Pixel coordinate grounding data

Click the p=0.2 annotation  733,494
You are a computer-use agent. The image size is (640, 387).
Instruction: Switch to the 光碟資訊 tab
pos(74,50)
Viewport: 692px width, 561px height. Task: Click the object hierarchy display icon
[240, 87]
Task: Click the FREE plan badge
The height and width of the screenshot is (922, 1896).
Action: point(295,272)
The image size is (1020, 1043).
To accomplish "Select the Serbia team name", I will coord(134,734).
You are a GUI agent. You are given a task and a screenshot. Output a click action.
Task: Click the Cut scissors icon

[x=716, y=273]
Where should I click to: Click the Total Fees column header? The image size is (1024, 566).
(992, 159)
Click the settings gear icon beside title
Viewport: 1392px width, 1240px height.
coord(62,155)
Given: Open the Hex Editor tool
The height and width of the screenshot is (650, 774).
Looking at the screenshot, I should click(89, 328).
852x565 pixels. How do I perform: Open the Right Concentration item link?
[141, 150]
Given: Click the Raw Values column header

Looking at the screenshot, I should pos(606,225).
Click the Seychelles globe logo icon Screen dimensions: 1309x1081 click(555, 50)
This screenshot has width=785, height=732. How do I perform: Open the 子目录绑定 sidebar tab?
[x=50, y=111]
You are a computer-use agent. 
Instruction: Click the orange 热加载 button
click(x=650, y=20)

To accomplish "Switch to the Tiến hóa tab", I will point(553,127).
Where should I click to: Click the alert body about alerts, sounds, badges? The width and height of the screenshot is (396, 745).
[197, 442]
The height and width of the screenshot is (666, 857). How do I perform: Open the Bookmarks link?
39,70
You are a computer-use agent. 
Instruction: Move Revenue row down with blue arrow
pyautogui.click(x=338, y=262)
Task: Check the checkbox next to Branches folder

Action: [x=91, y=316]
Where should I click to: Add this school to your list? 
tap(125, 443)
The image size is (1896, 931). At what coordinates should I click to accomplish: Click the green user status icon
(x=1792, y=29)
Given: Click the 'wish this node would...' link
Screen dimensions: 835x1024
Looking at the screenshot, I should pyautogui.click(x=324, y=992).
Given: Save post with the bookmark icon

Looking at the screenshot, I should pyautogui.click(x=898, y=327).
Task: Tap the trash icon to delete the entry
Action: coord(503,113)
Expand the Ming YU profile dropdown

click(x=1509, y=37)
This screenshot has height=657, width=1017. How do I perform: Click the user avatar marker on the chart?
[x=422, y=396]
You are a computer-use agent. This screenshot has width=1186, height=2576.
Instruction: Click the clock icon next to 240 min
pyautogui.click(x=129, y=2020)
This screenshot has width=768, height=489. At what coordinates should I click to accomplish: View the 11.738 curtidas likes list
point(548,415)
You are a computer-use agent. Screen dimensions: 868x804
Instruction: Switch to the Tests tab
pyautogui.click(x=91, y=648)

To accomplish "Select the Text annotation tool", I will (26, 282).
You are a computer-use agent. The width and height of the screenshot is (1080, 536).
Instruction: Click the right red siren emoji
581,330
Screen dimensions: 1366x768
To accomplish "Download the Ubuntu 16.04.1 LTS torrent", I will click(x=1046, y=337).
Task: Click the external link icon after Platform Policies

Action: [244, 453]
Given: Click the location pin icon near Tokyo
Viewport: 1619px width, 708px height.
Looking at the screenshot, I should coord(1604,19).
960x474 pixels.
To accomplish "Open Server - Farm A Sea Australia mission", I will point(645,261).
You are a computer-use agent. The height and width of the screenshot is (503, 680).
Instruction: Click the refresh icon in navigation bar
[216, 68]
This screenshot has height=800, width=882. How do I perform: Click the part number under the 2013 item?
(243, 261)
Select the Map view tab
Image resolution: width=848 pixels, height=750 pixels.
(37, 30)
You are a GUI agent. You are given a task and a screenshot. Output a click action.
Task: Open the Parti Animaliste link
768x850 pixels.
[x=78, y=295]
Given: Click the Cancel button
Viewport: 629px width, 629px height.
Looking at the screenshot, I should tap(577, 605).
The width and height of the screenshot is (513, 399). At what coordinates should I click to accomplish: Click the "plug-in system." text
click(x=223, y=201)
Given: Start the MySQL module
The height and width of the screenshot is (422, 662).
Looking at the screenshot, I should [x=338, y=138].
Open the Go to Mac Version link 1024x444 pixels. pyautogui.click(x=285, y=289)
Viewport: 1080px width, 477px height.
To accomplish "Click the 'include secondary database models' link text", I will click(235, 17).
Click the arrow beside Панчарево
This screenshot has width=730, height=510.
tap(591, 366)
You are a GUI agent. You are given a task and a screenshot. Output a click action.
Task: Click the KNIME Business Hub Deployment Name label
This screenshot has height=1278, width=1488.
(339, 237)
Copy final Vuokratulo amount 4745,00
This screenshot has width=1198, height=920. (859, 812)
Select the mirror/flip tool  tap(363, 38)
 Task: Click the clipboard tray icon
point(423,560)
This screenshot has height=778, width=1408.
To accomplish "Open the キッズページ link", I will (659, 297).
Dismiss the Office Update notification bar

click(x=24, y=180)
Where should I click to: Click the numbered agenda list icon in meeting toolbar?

■ **WHAT IS REQUIRED**
Give the entries again exactly, every one.

■ **ANSWER AREA**
Click the p=0.2 annotation  733,494
You are a computer-use agent. The image size is (640, 387).
Instruction: Switch to the 光碟資訊 tab
pos(74,50)
Viewport: 692px width, 561px height. Task: Click the object hierarchy display icon
[240, 87]
Task: Click the FREE plan badge
The height and width of the screenshot is (922, 1896).
Action: point(295,272)
The image size is (1020, 1043).
To accomplish "Select the Serbia team name", I will coord(134,734).
You are a GUI agent. You are given a task and a screenshot. Output a click action.
Task: Click the Cut scissors icon

[x=716, y=273]
Where should I click to: Click the Total Fees column header? The image size is (1024, 566).
(992, 159)
Click the settings gear icon beside title
Viewport: 1392px width, 1240px height.
coord(62,155)
Given: Open the Hex Editor tool
The height and width of the screenshot is (650, 774).
Looking at the screenshot, I should click(89, 328).
852x565 pixels. How do I perform: Open the Right Concentration item link?
[141, 150]
Given: Click the Raw Values column header

Looking at the screenshot, I should pos(606,225).
Click the Seychelles globe logo icon Screen dimensions: 1309x1081 click(555, 50)
This screenshot has width=785, height=732. How do I perform: Open the 子目录绑定 sidebar tab?
[x=50, y=111]
You are a computer-use agent. 
Instruction: Click the orange 热加载 button
click(x=650, y=20)

To accomplish "Switch to the Tiến hóa tab", I will point(553,127).
Where should I click to: Click the alert body about alerts, sounds, badges? The width and height of the screenshot is (396, 745).
[197, 442]
The height and width of the screenshot is (666, 857). How do I perform: Open the Bookmarks link?
39,70
You are a computer-use agent. 
Instruction: Move Revenue row down with blue arrow
pyautogui.click(x=338, y=262)
Task: Check the checkbox next to Branches folder

Action: [x=91, y=316]
Where should I click to: Add this school to your list? 
tap(125, 443)
The image size is (1896, 931). At what coordinates should I click to accomplish: Click the green user status icon
(x=1792, y=29)
Given: Click the 'wish this node would...' link
Screen dimensions: 835x1024
Looking at the screenshot, I should pyautogui.click(x=324, y=992).
Given: Save post with the bookmark icon

Looking at the screenshot, I should pyautogui.click(x=898, y=327).
Task: Tap the trash icon to delete the entry
Action: coord(503,113)
Expand the Ming YU profile dropdown

click(x=1509, y=37)
This screenshot has height=657, width=1017. How do I perform: Click the user avatar marker on the chart?
[x=422, y=396]
You are a computer-use agent. This screenshot has width=1186, height=2576.
Instruction: Click the clock icon next to 240 min
pyautogui.click(x=129, y=2020)
This screenshot has width=768, height=489. At what coordinates should I click to accomplish: View the 11.738 curtidas likes list
point(548,415)
You are a computer-use agent. Screen dimensions: 868x804
Instruction: Switch to the Tests tab
pyautogui.click(x=91, y=648)

To accomplish "Select the Text annotation tool", I will (26, 282).
You are a computer-use agent. The width and height of the screenshot is (1080, 536).
Instruction: Click the right red siren emoji
581,330
Screen dimensions: 1366x768
To accomplish "Download the Ubuntu 16.04.1 LTS torrent", I will click(x=1046, y=337).
Task: Click the external link icon after Platform Policies

Action: [244, 453]
Given: Click the location pin icon near Tokyo
Viewport: 1619px width, 708px height.
Looking at the screenshot, I should coord(1604,19).
960x474 pixels.
To accomplish "Open Server - Farm A Sea Australia mission", I will point(645,261).
You are a computer-use agent. The height and width of the screenshot is (503, 680).
Instruction: Click the refresh icon in navigation bar
[216, 68]
This screenshot has height=800, width=882. How do I perform: Click the part number under the 2013 item?
(243, 261)
Select the Map view tab
Image resolution: width=848 pixels, height=750 pixels.
(37, 30)
You are a GUI agent. You are given a task and a screenshot. Output a click action.
Task: Open the Parti Animaliste link
768x850 pixels.
[x=78, y=295]
Given: Click the Cancel button
Viewport: 629px width, 629px height.
Looking at the screenshot, I should tap(577, 605).
The width and height of the screenshot is (513, 399). At what coordinates should I click to accomplish: Click the "plug-in system." text
click(x=223, y=201)
Given: Start the MySQL module
The height and width of the screenshot is (422, 662).
Looking at the screenshot, I should [x=338, y=138].
Open the Go to Mac Version link 1024x444 pixels. pyautogui.click(x=285, y=289)
Viewport: 1080px width, 477px height.
To accomplish "Click the 'include secondary database models' link text", I will click(235, 17).
Click the arrow beside Панчарево
This screenshot has width=730, height=510.
tap(591, 366)
You are a GUI agent. You are given a task and a screenshot. Output a click action.
Task: Click the KNIME Business Hub Deployment Name label
This screenshot has height=1278, width=1488.
(339, 237)
Copy final Vuokratulo amount 4745,00
This screenshot has width=1198, height=920. (859, 812)
Select the mirror/flip tool  tap(363, 38)
 Task: Click the clipboard tray icon
point(423,560)
This screenshot has height=778, width=1408.
To accomplish "Open the キッズページ link", I will (659, 297).
Dismiss the Office Update notification bar

click(x=24, y=180)
Where should I click to: Click the numbered agenda list icon in meeting toolbar?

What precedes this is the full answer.